Then there was travel by sea. For millenia the fastest means of sea travel was the sailing ship. In the middle of the nineteenth century, as always, there were but two alternatives:  oars and sails, neither of which resulted in much speed.

It’s doubtful that a more beautiful sailing ship was ever constructed than that legendary windjammer the Flying Cloud. She sailed from Boston clear around Cape Horn, on the southern tip of South America, to come up to the coast of California. Travelers wanting to get from Boston to California overland were faced with a long wagon-train ride that was iffy at best and ran the risk of attack by marauding Indians. Ship travel, then, dangerous as the storms might be, offered more favorable odds. Still, it was a 19,000-mile-long voyage (only 5,000 miles shorter than traveling clear around the world). Even so, in 1854, the Flying Cloud broke the time record by making the voyage in eighty-nine days and eight hours.

Impressive as such feats may be, the Overland Stage, the Pony Express, and the Flying Cloud were swan songs from a dying age. The Industrial Revolution was beginning, and steam engines were changing everything.

Though Isaac Newton had come up with the concept of steam locomotion way back in 1680, it didn’t move out of the theoretical into the practical until 1801. That’s when Richard Trevithick, a Cornish mine captain, built the first steam locomotive. George Stephenson took it to the next level. By 1830, when Lincoln was twenty-one, the railroad age had begun in America. From that time on, faster and faster locomotives were built, and more and more track was laid. People then traveled by horse or coach only when rail transportation wasn’t available.

For the first time in human history, time became relevant. Unless a train arrived and departed at a specific time, how could travelers know when to be at a station? So clocks became important and time zones became necessary. The modern age was dawning.

Steam changed sea and river travel, too. Until then, sailing ships had arrived in port “whenever.” The vagaries of wind and weather made more precise timetables impossible. As for river travel, it was possible to float downstream with a current but it was nearly impossible to travel the other direction against a current. Mark Twain immortalized for us the practice of mules towing boats upstream on rivers.

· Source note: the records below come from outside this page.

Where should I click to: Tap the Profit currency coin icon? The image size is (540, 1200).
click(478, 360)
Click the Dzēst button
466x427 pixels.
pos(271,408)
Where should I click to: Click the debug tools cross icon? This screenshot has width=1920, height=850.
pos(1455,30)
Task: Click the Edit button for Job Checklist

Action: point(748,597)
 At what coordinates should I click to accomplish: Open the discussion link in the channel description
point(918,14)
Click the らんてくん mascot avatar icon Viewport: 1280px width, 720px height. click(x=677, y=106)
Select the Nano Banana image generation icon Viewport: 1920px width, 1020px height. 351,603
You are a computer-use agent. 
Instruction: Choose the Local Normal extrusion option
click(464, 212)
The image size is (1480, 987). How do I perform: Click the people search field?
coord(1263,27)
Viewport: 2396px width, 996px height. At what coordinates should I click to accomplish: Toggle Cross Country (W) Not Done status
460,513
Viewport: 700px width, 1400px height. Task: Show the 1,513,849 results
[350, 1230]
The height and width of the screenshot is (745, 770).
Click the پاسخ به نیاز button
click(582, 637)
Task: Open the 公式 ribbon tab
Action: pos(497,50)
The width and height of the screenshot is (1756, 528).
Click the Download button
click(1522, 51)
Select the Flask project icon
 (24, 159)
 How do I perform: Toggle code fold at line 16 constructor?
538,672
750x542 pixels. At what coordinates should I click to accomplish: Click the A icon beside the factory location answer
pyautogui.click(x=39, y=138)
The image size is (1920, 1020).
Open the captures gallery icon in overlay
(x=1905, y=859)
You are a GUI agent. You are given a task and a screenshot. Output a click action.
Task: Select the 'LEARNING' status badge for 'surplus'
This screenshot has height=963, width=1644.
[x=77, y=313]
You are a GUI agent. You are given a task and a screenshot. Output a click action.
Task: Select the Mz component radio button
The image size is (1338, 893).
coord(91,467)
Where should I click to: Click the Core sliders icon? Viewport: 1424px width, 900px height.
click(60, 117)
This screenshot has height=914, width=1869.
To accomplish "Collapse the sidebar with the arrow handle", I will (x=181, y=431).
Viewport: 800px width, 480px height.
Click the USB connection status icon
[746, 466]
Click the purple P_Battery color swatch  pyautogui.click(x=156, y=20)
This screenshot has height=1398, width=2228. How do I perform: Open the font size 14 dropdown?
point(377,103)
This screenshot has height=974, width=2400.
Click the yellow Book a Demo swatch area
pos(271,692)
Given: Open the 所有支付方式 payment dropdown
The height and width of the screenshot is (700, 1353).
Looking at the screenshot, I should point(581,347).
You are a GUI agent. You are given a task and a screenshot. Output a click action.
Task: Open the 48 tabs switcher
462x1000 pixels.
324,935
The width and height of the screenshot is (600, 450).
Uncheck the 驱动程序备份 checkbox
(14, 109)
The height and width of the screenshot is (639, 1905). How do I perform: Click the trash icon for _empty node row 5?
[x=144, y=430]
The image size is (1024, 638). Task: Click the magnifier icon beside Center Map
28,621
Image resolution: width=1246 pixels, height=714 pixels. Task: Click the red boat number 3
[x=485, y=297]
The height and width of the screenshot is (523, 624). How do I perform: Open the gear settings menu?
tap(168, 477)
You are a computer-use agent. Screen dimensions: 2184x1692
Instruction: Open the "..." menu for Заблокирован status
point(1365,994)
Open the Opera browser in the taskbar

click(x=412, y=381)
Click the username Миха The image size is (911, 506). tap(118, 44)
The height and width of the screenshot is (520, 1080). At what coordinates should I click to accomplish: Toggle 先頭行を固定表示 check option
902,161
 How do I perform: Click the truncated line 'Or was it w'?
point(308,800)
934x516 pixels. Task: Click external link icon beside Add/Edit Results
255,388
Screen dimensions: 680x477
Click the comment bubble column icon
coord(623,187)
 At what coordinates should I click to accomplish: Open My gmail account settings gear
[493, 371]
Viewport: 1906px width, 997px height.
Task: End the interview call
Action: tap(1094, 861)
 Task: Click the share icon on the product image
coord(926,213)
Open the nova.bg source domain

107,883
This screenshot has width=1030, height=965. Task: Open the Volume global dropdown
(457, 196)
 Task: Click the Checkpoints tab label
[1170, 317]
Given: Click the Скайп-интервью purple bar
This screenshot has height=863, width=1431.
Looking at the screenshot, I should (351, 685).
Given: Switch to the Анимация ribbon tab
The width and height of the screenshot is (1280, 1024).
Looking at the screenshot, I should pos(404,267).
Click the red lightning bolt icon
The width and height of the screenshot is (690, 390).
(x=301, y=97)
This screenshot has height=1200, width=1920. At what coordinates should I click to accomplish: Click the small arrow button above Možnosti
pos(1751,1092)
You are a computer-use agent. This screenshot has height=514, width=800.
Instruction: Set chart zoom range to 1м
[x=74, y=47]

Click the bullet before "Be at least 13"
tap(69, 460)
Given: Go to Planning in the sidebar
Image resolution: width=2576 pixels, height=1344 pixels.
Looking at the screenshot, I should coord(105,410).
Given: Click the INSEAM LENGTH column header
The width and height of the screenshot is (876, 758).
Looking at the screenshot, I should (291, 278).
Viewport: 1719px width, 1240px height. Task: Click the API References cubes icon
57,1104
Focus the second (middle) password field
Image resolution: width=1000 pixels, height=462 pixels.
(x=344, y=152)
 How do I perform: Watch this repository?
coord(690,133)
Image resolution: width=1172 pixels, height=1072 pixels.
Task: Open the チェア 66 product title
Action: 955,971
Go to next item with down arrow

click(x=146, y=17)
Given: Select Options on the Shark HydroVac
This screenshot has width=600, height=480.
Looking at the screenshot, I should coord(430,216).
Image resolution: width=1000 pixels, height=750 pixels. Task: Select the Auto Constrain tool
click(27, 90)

But now steam engines were propelling sea and river vessels. By the time Lincoln was born, steamboats were beginning to appear on lakes and rivers. A few years later, more powerful engines would make it possible for steamboats to travel against the current up rivers such as the Mississippi, Missouri, and Ohio. On the high seas, in 1838, the British steamer the Great Western crossed the Atlantic Ocean in an unprecedented fifteen days. By 1850, the crossing time had been reduced to ten days. Timetables now became crucial for sea travel as well as rail.